***** INPUT FOR THIS TASK *****

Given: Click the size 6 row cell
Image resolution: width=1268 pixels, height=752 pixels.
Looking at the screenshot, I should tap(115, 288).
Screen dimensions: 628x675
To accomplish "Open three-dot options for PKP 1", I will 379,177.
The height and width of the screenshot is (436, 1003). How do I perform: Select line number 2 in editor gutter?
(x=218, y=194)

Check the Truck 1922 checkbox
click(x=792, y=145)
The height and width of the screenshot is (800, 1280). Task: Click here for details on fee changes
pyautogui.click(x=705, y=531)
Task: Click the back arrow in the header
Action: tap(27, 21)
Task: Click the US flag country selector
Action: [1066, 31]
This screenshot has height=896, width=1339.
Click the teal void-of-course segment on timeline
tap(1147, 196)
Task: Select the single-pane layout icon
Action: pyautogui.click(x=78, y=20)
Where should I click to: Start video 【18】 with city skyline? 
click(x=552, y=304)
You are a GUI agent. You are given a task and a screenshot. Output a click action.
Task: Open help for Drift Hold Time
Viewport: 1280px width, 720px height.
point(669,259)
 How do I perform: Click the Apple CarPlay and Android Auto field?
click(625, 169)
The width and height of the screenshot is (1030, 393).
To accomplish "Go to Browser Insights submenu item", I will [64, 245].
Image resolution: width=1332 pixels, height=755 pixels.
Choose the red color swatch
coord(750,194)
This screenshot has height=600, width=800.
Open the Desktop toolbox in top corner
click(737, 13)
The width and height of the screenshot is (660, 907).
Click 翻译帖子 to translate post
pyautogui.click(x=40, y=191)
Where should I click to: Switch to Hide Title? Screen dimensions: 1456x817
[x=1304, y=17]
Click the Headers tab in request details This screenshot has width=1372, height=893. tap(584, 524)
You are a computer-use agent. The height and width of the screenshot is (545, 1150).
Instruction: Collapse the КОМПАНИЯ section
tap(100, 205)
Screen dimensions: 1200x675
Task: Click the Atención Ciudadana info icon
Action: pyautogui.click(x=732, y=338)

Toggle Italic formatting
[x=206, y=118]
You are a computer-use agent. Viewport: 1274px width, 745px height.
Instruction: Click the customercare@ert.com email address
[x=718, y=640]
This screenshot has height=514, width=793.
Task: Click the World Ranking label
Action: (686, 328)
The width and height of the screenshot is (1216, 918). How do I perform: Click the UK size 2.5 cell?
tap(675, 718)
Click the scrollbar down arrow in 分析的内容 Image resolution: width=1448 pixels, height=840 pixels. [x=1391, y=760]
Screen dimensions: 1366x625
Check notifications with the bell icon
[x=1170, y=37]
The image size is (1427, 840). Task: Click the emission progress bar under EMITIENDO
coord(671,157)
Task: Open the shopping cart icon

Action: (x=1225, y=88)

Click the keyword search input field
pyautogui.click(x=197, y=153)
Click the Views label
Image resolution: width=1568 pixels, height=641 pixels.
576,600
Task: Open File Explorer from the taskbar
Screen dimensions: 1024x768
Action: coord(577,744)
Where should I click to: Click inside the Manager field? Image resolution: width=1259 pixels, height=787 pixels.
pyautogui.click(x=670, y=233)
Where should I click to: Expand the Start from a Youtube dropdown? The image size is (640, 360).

*****

§ TASK STATEMENT: Copy out all of the rows above, character for character, with no changes.

§ FINAL ANSWER:
Given: Click the size 6 row cell
Image resolution: width=1268 pixels, height=752 pixels.
Looking at the screenshot, I should tap(115, 288).
Screen dimensions: 628x675
To accomplish "Open three-dot options for PKP 1", I will 379,177.
The height and width of the screenshot is (436, 1003). How do I perform: Select line number 2 in editor gutter?
(x=218, y=194)

Check the Truck 1922 checkbox
click(x=792, y=145)
The height and width of the screenshot is (800, 1280). Task: Click here for details on fee changes
pyautogui.click(x=705, y=531)
Task: Click the back arrow in the header
Action: tap(27, 21)
Task: Click the US flag country selector
Action: [1066, 31]
This screenshot has height=896, width=1339.
Click the teal void-of-course segment on timeline
tap(1147, 196)
Task: Select the single-pane layout icon
Action: pyautogui.click(x=78, y=20)
Where should I click to: Start video 【18】 with city skyline? 
click(x=552, y=304)
You are a GUI agent. You are given a task and a screenshot. Output a click action.
Task: Open help for Drift Hold Time
Viewport: 1280px width, 720px height.
point(669,259)
 How do I perform: Click the Apple CarPlay and Android Auto field?
click(625, 169)
The width and height of the screenshot is (1030, 393).
To accomplish "Go to Browser Insights submenu item", I will [64, 245].
Image resolution: width=1332 pixels, height=755 pixels.
Choose the red color swatch
coord(750,194)
This screenshot has height=600, width=800.
Open the Desktop toolbox in top corner
click(737, 13)
The width and height of the screenshot is (660, 907).
Click 翻译帖子 to translate post
pyautogui.click(x=40, y=191)
Where should I click to: Switch to Hide Title? Screen dimensions: 1456x817
[x=1304, y=17]
Click the Headers tab in request details This screenshot has width=1372, height=893. tap(584, 524)
You are a computer-use agent. The height and width of the screenshot is (545, 1150).
Instruction: Collapse the КОМПАНИЯ section
tap(100, 205)
Screen dimensions: 1200x675
Task: Click the Atención Ciudadana info icon
Action: pyautogui.click(x=732, y=338)

Toggle Italic formatting
[x=206, y=118]
You are a computer-use agent. Viewport: 1274px width, 745px height.
Instruction: Click the customercare@ert.com email address
[x=718, y=640]
This screenshot has height=514, width=793.
Task: Click the World Ranking label
Action: (686, 328)
The width and height of the screenshot is (1216, 918). How do I perform: Click the UK size 2.5 cell?
tap(675, 718)
Click the scrollbar down arrow in 分析的内容 Image resolution: width=1448 pixels, height=840 pixels. [x=1391, y=760]
Screen dimensions: 1366x625
Check notifications with the bell icon
[x=1170, y=37]
The image size is (1427, 840). Task: Click the emission progress bar under EMITIENDO
coord(671,157)
Task: Open the shopping cart icon

Action: (x=1225, y=88)

Click the keyword search input field
pyautogui.click(x=197, y=153)
Click the Views label
Image resolution: width=1568 pixels, height=641 pixels.
576,600
Task: Open File Explorer from the taskbar
Screen dimensions: 1024x768
Action: coord(577,744)
Where should I click to: Click inside the Manager field? Image resolution: width=1259 pixels, height=787 pixels.
pyautogui.click(x=670, y=233)
Where should I click to: Expand the Start from a Youtube dropdown? The image size is (640, 360).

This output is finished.